The retail industry has progressed over time to become more diverse and inclusive. From adding a maternity section to their collections, to tall and petite clothing ranges becoming more common, brands appear to be accommodating for all sizes and shapes.
A higher demand for non-standard sizing
As more consumers shop for non-standard sizing, retailers have had to step up to meet the demand.
In one review by PwC, it was revealed that the plus size market is worth around £6.6bn in 2017 (of which women and men make up £4.7bn and £1.9bn respectively). In fact, the market has been outperforming the overall womenswear and menswear clothing market in the UK — demonstrating the increase in industry interest.
PwC’s UK Plus Size Clothing Market Review 2017 forecasts growth of the plus size segment to be around 5-6% CAGR (compound annual growth rate) from 2017 to 2022. What is leading this growth?
One of the factors is the increase in ‘body confidence’ among plus size consumers. This is driven by brands and plus size influencers engaging with customers and encouraging them to embrace their curves and love their body. Online shopping is driving the market too. PwC identified that plus size consumers have a greater preference for purchasing clothes such as plus size dresses and tops over the internet and the rise of ecommerce has caused this market to thrive further.
Ranges such as; wide-fit shoes, tall, petite and maternity have been released to meet the needs of other customers too. Although it’s predominantly in the womenswear market at the minute, some retailers have released male plus size and tall ranges too.
Changes in high fashion
In terms of fashion trends, its usually high-fashion designers that make the first move. But, when it comes to plus size and diversity, it’s the high street brands that are taking the lead.
There have been change on the catwalk too though. In fact, at SS18 shows, there was a record of 93 plus-size/curve model appearances and 45 transgender castings. There was more inclusion when it came to age too, as 27 models over the age of 50 walked the runways.
How has social media changed the industry?
It’s likely that the rise in social media has led to brands becoming more inclusive too.
Social media platforms allow customers to connect and communicate more with brands. It’s now easier than ever before for unhappy customers to make their voice heard, especially if they feel that they’re being under- or unrepresented by a company — this is then often supported by internet users who feel the same way.
These negative comments can be highly damaging and how a company responds is crucial. Arguably, the way a business deals with an online complaint is more important than how they deal with one in-store, as it’s on a public platform for all to see. To avoid this destructive cycle, brands must be considerate of all their users.

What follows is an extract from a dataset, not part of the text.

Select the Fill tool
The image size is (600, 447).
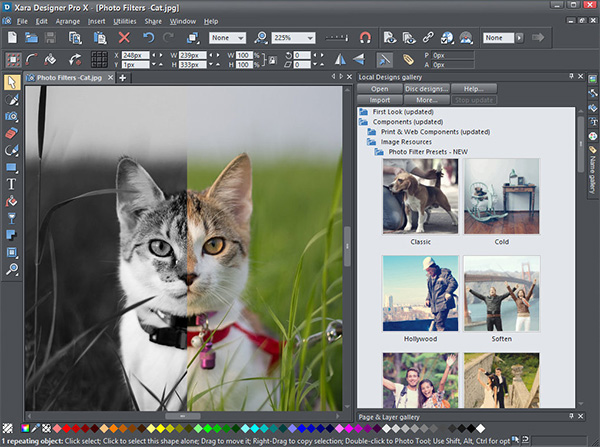(12, 201)
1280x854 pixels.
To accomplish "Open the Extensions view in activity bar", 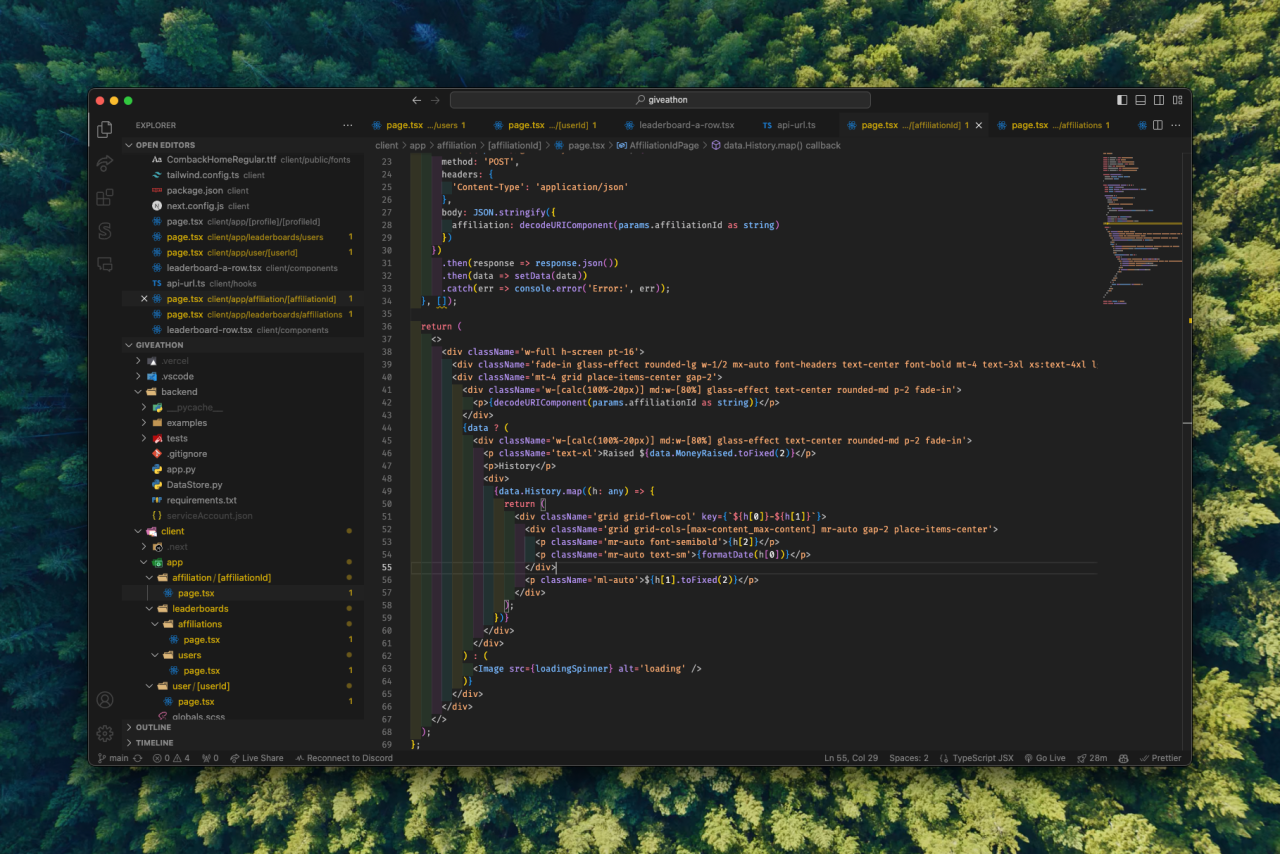I will coord(104,197).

User-generated content is also encouraging all customers to get involved with brands. In the fashion world, a consumer simply needs to look through ‘tags’ of a brand or search for images that have been hashtagged with a retailer’s name to see pictures of people wearing their clothes. This allows buyers to see the products on ‘real’ people rather than models from the adverts. This again encourages people who are not a ‘standard’ size to purchase new clothes — motivated perhaps by a photograph of someone who is a similar size to them in the same garment. Many fashion retailers encourage their customers to do this by offering them the chance to feature on the page if they use their hashtag.
Some brands have also avoided photoshopping stretch marks, cellulite and other ‘imperfections’ that are usually edited out of marketing images in fashion. This again encourages people to get involved and purchase clothing from that brands, resonating more with real models.
The retail industry is certainly on the right path when it comes to being more inclusive, encouraging everyone to get involved in shopping and the fashion world.